Moving Environments: Affect, Emotion, Ecology, and Film brings together a distinguished group of ecocinema scholars to explore the role of affect and emotion in films that regard natural environments and non-human actors. The third volume on ecocinema in Wilfrid Laurier’s Environmental Humanities series, the essays in Moving Environments ask how environments move us: “How do [films] affect our relationship to the human and more-than-human world and what can we say about their affective or ‘passionate’ politics?” Motivated by these questions, in 2011 the Rachel Carson Center for the Environment and Society hosted an ecocritical film studies workshop centred on affect, emotion, and non-human nature. The essays collected in the volume are the result of that workshop and reflect the dialogic nature of its origin, as authors refer to other essays in the collection that both expand and complicate their individual positions. The conversation that began at the Rachel Carson Center continued into the publication processes, culminating in a volume that functions as a model of a collaborative, if not co-authored, scholarship.

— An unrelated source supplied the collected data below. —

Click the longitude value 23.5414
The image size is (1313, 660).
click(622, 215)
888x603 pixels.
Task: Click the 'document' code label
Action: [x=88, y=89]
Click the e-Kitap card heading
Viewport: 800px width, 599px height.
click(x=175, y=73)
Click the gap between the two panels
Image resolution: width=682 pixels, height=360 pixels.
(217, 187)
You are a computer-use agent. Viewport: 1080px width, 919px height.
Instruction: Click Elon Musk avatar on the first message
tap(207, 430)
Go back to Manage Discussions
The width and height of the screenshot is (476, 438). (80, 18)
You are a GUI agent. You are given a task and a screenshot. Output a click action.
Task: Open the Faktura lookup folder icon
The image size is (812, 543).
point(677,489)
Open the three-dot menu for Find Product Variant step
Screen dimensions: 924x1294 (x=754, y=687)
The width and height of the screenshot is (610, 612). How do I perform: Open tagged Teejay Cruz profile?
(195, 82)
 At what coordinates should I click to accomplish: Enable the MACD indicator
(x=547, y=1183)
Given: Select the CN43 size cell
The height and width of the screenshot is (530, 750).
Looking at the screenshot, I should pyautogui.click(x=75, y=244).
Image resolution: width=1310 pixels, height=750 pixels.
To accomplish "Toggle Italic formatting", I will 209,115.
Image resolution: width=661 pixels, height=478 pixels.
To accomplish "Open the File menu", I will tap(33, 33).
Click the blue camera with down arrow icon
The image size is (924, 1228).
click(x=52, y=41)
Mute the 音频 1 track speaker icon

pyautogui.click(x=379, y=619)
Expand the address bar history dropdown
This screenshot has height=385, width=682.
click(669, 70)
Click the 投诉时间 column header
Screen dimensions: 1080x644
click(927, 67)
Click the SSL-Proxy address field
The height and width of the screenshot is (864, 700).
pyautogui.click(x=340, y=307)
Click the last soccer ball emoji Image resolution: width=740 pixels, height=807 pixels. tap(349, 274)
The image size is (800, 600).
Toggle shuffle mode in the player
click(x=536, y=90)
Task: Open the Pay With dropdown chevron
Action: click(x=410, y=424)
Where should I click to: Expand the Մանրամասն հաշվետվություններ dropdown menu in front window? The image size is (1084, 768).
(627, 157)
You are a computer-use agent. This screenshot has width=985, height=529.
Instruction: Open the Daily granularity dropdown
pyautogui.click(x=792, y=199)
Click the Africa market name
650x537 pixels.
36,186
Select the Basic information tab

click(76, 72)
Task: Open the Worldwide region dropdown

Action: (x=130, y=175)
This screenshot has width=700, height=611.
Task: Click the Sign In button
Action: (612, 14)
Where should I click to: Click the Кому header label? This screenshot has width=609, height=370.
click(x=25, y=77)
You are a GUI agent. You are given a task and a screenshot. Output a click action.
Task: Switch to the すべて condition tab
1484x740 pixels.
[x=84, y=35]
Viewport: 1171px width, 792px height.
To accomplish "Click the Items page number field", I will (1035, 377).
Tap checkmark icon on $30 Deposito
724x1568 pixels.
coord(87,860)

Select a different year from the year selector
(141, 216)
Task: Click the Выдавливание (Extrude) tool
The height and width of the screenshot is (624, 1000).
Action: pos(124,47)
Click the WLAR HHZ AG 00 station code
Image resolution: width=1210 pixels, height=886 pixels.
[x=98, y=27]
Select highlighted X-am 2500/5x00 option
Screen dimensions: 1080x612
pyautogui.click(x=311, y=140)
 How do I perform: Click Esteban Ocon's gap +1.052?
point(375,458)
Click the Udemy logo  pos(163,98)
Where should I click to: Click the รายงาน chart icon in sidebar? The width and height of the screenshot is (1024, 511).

In addition, this volume dedicates a quarter of its content to the “effects and affects” of animated films. In its consideration of a form and genre in which landscape is usually no more than the backdrop for characters and the plot’s progression, the essays draw attention to the capacity of animation to animate non-living things or to differently imagine what constitutes life. Thus, together the essays in this section suggest that animation [End Page 367] may present a unique opportunity for revealing the politics imbued in the land itself, a salient concern suggested by many of the essays in the collection. However, a majority of the articles read the non-human solely through animals, which raises questions about how affect and emotion can be registered in the biotic (especially in light of recent research in biosemiotics). As an exception, by contrasting a land-ethic approach, based on Aldo Leopold’s famous formulation, with an “organismic ecology,” Robin L. Murray and Joseph K. Heumann critique both methods for their lack of emotional force. Instead, the authors find that the organismic mode, when combined with close attention to the animal, can help avoid the pitfalls of an animal rights perspective by emphasizing animal welfare’s rhetorical and affective purchase. The authors’ conclusion regards the animal as an effective (and affective) mediator between human and the larger biotic community.

Importantly, this volume delivers exactly what it promises—provocation to guide further scholarship. As an example, while most essays criticize western epistemologies as the structuring model for the global neo-liberal project, almost all the essays focus their readings on western films (broadly conceived to include avant-garde). However, Belinda Smaill takes pains to recognize the ethnocentricism of recent documentaries and Salma Monani discusses ecoactivist films screened at the 2011 “Mother Earth in Crisis” Native American Film and Video Festival. Some further questions raised by the thoughtful scholarship in this volume include, what can non-western film traditions offer to western scholars, activists, and politics? How do scholars in predominantly western academic settings discuss non-western films without appropriating, misinterpreting, or altering those voices? More broadly, what would it look like to read the biotic as characters with agency, animated in relational networks with the human and non-human animals?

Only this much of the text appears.